I’ve been a great admirer of Liana Liberato ever since I saw her shattering portrayal of a teenager targeted by a sexual predator in David Schwimmer’s “Trust.” 

As a matter of fact, I’m co-writing a script right now with Andy Bellin, who co-wrote “Trust.” It was amazing to see a kid her age deal with that sort of subject matter. She’s such a great, naturalistic young actress, and was actually one of the few people cast in “Novitiate” who had a bit of a background in Catholicism. She grew up Catholic and had lapsed later on in life, but the experience meant something to her. There’s a brief moment where you see her character, Sister Emily, praying while alone in her room. I had written some dialogue for that scene, but I ended up encouraging Liana to just talk to God as she normally would, and we filmed it. All I really told her to include was how Sister Emily’s relationship with God had gotten in conflict with her teenage desire to hang out with friends. The take we used in the movie consists entirely of Liana’s own words.

Melissa Leo’s speech to her fellow sisters detailing the Vatican II reforms is heartbreaking. Though she may be stifling the voices of her novitiates, the voices of all the women in the church have been resoundingly ignored by the male establishment.

The mood and the feeling in the room was really magical that day because the extras were so engaged. They were feeding off of Melissa just as she was feeding off of them. None of the 100 or so extras had read the script, and had entered the room without any knowledge of what was going to happen. I told them, “For this particular scene, the Reverend Mother is going to give you news that basically invalidates your whole sense of purpose in the world and your sense of being. You can cry if you feel like crying, you can be angry if you feel like being angry. We’re going to be doing a lot of coverage in the audience and we’re going to be looking at all of your faces really closely, so please don’t try to stick out. If you feel something, just let it happen.” And they were amazing. It was a tribute to Melissa, who was so real and so committed that her tone overtook the room. When we finished shooting that scene, all the extras got up and gave her a round of applause. Melissa is the hardest working person I’ve ever met. When you have done 100 plus movies and you have reached the place in her career where she resides, you don’t have to give 150 percent every time out anymore. But I think that Melissa just loves what she does. This is her art and she cares about it so much.

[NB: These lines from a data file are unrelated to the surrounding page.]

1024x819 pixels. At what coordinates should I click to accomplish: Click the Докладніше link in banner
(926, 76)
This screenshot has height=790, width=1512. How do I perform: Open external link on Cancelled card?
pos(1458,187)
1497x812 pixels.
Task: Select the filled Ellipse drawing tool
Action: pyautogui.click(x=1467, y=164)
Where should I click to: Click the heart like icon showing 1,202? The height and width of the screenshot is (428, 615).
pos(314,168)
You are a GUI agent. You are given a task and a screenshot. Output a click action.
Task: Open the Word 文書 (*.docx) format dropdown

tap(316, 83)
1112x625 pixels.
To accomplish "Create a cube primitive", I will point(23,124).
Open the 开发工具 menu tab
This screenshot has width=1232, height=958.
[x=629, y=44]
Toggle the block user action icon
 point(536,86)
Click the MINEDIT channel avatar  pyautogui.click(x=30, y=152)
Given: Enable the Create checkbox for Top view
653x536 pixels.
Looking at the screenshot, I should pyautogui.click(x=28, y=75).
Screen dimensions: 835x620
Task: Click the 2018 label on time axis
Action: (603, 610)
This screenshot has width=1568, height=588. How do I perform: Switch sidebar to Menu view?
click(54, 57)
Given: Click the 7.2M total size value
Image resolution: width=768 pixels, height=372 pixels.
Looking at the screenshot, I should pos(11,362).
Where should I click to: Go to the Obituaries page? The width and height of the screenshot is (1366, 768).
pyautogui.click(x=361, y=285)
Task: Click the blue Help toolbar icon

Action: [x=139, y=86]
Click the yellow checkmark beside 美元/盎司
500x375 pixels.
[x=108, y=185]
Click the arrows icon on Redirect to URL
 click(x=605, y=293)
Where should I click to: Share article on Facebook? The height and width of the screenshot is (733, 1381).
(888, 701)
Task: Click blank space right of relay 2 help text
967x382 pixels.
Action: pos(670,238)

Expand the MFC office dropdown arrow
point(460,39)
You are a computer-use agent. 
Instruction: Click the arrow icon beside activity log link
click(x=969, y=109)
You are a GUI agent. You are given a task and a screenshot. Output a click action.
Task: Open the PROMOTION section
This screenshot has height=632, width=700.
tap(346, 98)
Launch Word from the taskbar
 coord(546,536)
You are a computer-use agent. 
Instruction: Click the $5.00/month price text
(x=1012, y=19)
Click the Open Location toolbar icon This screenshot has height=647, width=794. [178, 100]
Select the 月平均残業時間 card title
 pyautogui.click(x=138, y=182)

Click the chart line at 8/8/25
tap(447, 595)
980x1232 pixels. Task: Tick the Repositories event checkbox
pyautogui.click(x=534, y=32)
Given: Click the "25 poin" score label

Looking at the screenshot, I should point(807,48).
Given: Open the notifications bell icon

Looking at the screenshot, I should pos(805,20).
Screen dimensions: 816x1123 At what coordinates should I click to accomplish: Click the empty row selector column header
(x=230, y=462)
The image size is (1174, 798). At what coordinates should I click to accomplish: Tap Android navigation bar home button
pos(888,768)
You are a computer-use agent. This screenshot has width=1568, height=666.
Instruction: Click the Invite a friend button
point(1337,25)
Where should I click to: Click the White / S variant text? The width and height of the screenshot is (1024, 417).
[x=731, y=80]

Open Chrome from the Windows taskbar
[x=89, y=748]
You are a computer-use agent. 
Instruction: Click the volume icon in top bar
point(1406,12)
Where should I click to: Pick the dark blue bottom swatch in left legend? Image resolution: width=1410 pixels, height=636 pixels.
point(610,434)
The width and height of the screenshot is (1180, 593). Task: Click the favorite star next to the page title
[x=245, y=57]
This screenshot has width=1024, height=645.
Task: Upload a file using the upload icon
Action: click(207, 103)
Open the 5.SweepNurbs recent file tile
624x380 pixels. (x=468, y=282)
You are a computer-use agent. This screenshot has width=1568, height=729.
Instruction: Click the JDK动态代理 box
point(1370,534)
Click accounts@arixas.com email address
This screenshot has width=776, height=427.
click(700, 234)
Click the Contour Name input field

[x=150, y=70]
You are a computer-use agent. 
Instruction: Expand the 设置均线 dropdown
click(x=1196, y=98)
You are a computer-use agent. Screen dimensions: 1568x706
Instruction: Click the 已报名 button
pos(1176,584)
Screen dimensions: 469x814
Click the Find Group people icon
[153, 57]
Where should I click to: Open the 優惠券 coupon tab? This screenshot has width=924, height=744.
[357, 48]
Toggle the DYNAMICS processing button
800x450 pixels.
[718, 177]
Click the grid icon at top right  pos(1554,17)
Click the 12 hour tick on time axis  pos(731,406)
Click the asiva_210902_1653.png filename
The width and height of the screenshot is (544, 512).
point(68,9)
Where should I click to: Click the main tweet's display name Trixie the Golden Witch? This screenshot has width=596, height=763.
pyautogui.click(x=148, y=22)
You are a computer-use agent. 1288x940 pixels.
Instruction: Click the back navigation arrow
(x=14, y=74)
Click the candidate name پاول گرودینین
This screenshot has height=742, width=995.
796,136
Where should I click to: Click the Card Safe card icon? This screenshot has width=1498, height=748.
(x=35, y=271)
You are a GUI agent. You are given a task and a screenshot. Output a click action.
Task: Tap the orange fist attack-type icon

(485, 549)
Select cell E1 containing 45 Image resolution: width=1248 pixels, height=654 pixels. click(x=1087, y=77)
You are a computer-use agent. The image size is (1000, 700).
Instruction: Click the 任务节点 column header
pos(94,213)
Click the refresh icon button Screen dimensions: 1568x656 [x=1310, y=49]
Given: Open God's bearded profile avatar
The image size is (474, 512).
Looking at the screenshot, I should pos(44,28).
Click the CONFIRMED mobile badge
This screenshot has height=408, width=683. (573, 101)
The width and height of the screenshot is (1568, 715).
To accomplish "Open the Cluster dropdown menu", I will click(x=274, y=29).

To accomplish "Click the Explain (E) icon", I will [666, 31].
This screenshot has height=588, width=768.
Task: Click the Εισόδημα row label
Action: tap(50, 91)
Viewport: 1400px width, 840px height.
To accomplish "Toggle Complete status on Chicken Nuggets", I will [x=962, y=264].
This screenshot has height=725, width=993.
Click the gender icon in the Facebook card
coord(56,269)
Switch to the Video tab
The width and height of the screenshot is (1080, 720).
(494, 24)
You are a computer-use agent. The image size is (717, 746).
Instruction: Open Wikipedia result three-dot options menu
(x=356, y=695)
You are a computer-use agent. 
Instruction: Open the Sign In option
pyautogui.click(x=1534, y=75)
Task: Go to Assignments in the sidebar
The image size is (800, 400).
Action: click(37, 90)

In many ways, the progressive threat of Vatican II in the eyes of Reverend Mother mirrors the perspective of many conservative Catholics on the policies of Pope Francis.

Though my historical understanding of the church is more contained within the film’s time period, I do think that the possibility of a Vatican III-type moment is on the horizon. The organizing of the Vatican II council preceded the wave of social unrest in the United States. There was something anticipatory about Vatican II in how it reflected the massive changes that occurred throughout the ’60s. In terms of social issues, our world is rapidly changing at a pace that can’t be stopped. I think that the current Pope has a sense of visionary anticipation.  He knows that in order for the church to survive, it will have to adapt. Any institution that isn’t keeping pace with the changing realities of our world will lose a lot of people and not get a lot of new recruits. That tension is happening again, but it wasn’t what inspired me to make this movie. The similarities hadn’t occurred to me while I was making “Novitiate,” but many people who have seen the movie have been drawing those connections. Anytime an institution has to change and adapt, there are always going to be casualties. It is inevitable.

“Novitiate” is currently playing in theaters. Don’t miss it.